Action item - Scan the entries below for the word "height", then copy each line that holds it.

Exercise materials -
═══

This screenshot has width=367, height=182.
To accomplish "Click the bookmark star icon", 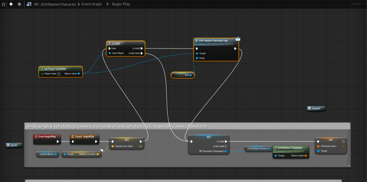I will point(4,4).
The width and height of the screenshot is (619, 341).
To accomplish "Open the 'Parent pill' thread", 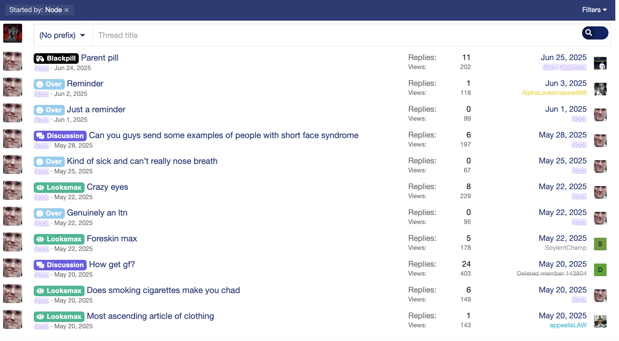I will 100,58.
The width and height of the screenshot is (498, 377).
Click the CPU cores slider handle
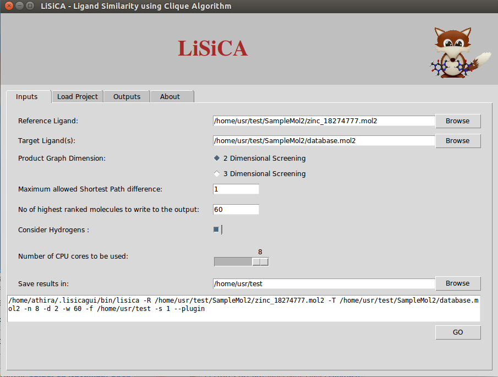tap(260, 261)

═══

Problem solution -
This screenshot has width=367, height=182.
The width and height of the screenshot is (619, 341).
The width and height of the screenshot is (498, 377).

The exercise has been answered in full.